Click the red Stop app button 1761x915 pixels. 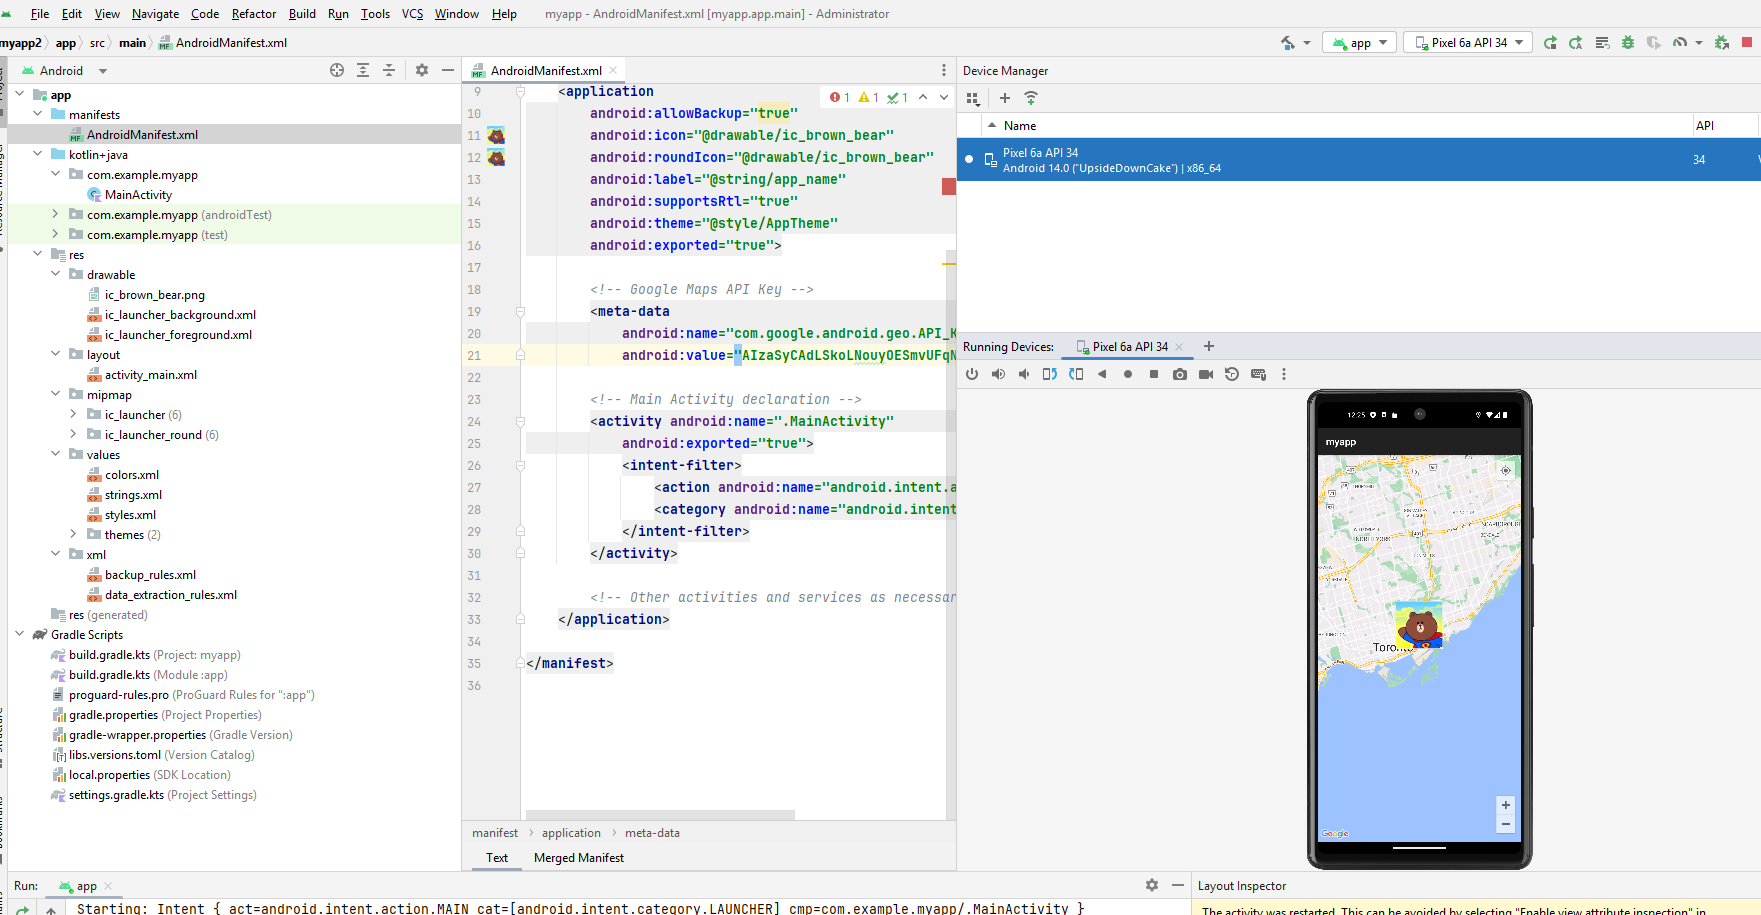[x=1747, y=43]
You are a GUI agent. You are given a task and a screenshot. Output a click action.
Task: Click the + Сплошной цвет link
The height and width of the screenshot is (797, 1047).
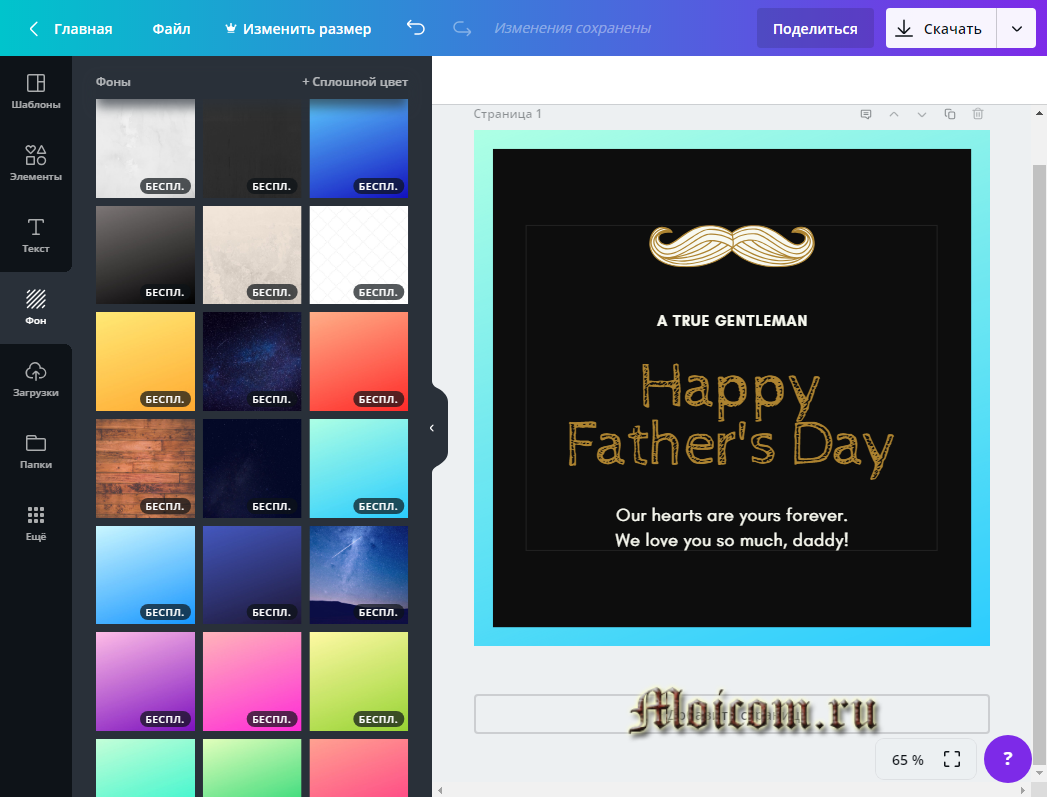(355, 82)
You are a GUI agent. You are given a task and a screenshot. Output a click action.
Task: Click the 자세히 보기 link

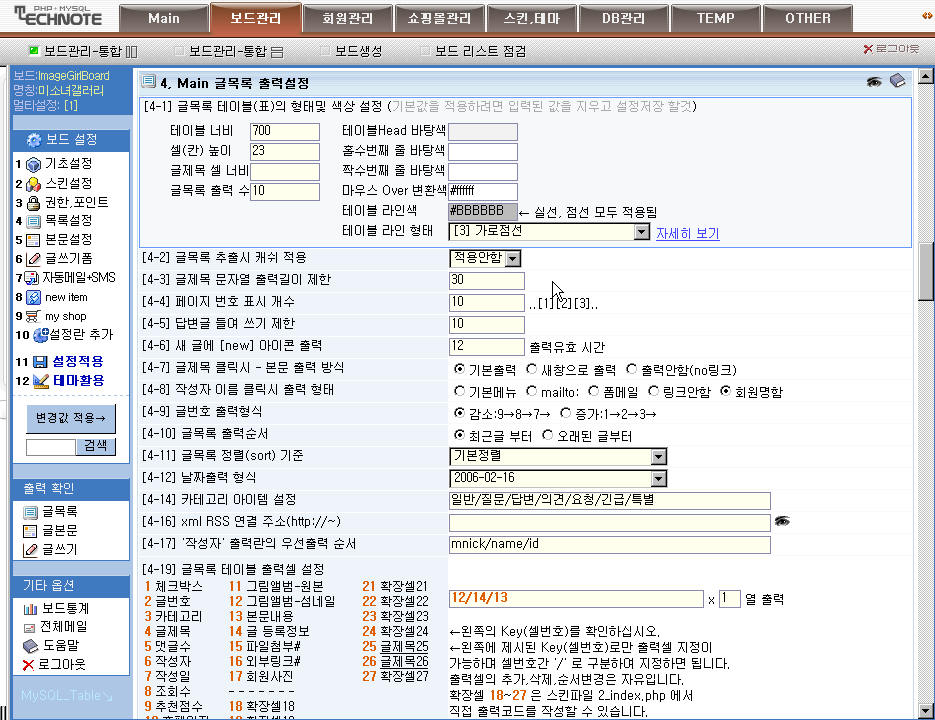[x=687, y=233]
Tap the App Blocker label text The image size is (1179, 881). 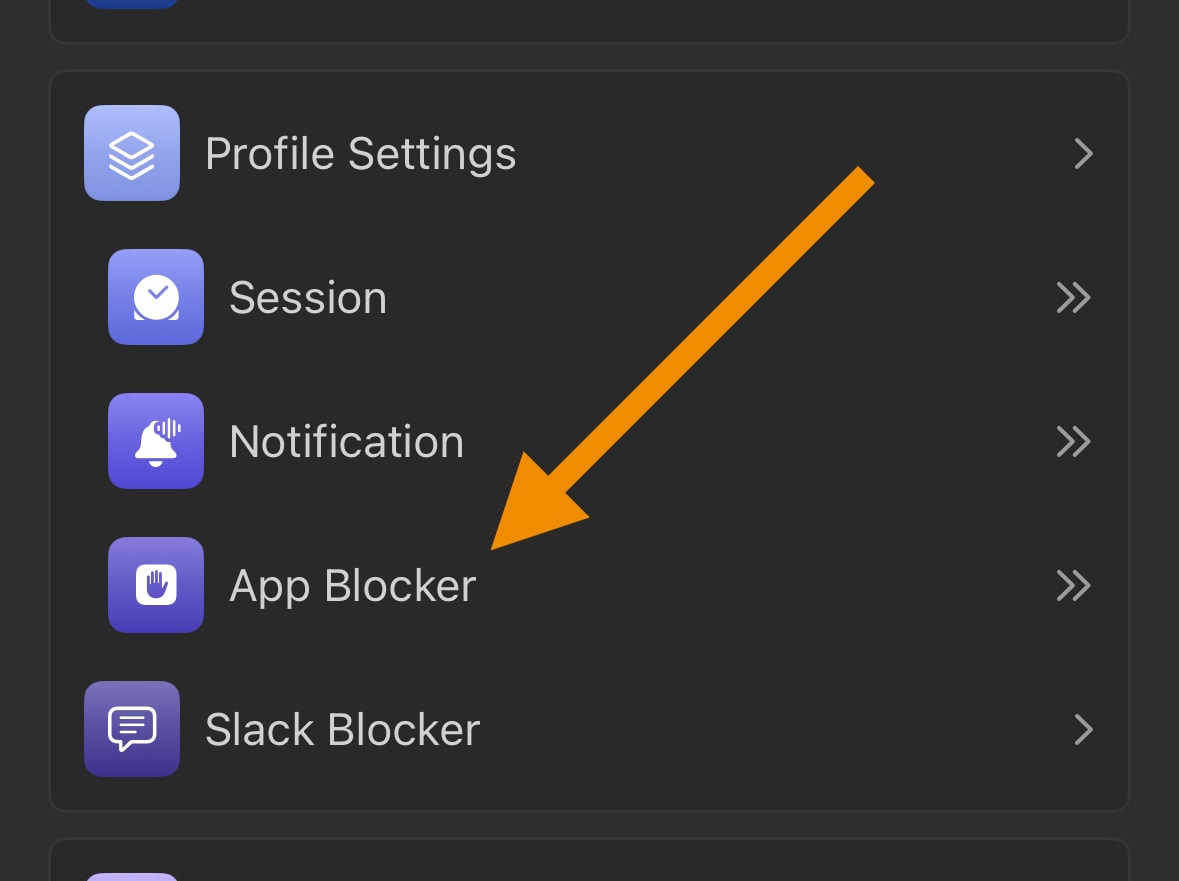pos(352,585)
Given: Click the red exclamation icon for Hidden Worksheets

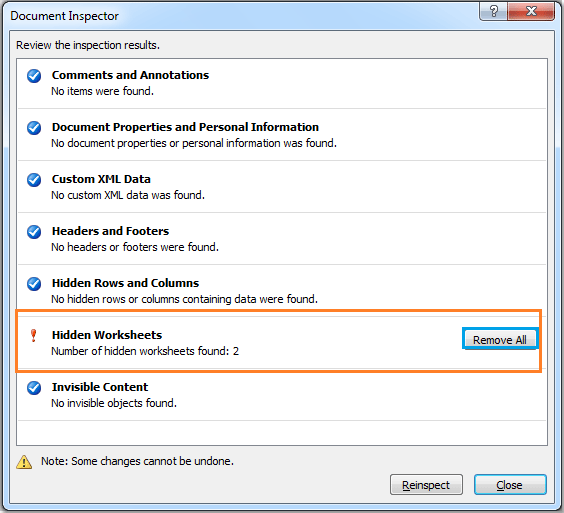Looking at the screenshot, I should 33,336.
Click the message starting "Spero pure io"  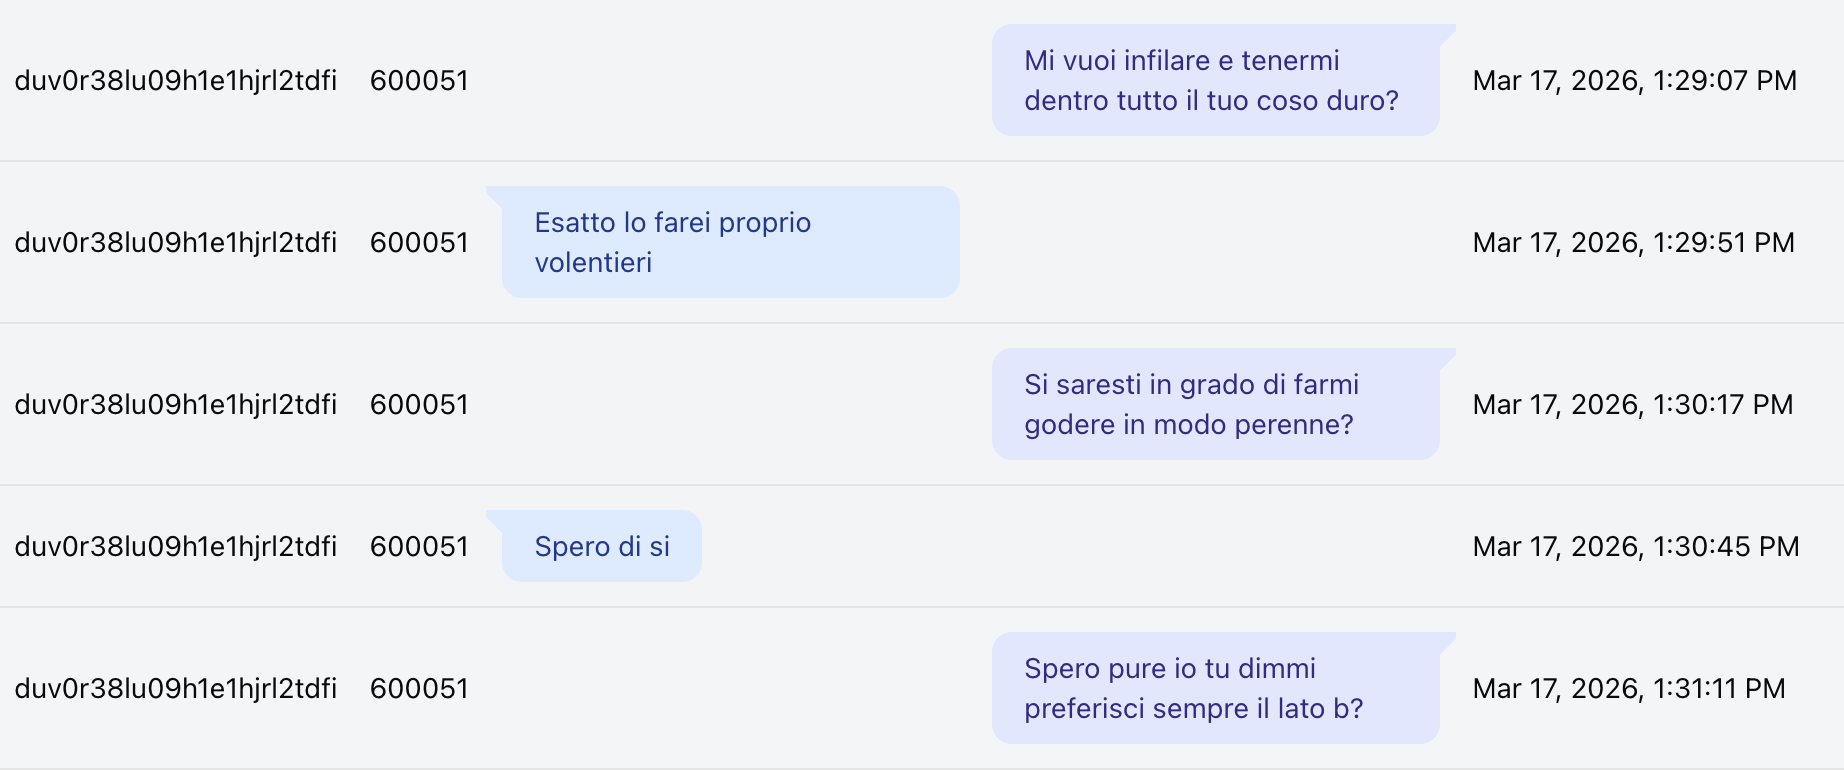(x=1214, y=688)
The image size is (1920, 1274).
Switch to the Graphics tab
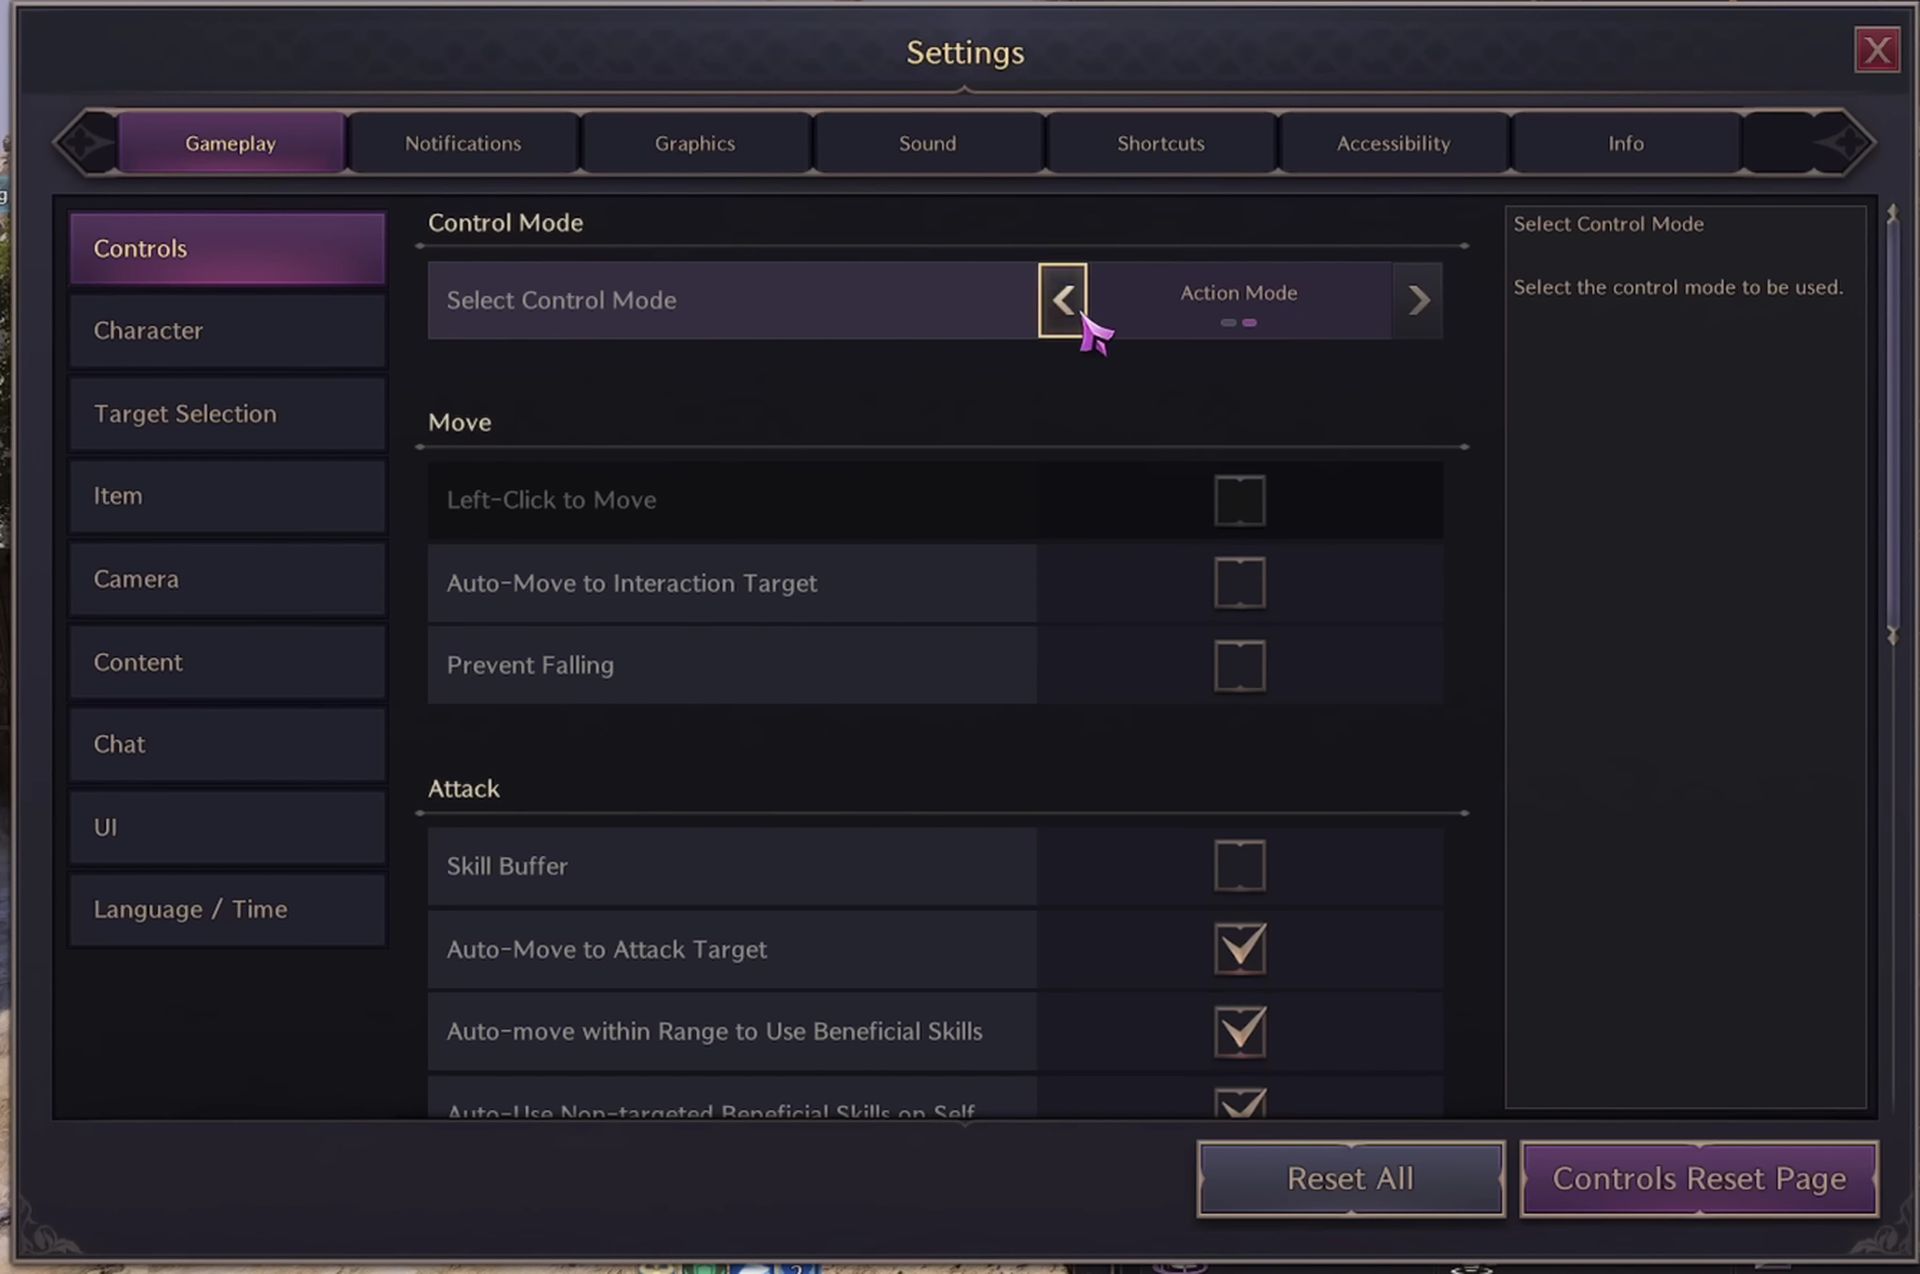(695, 141)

====

### Task item
The line that contains "The image size is (1920, 1274)." opens the part to copy, and the last line of the records closes it; set down those lines exactly, pictures excluded.

### Task result
The image size is (1920, 1274).
Switch to the Graphics tab
(695, 141)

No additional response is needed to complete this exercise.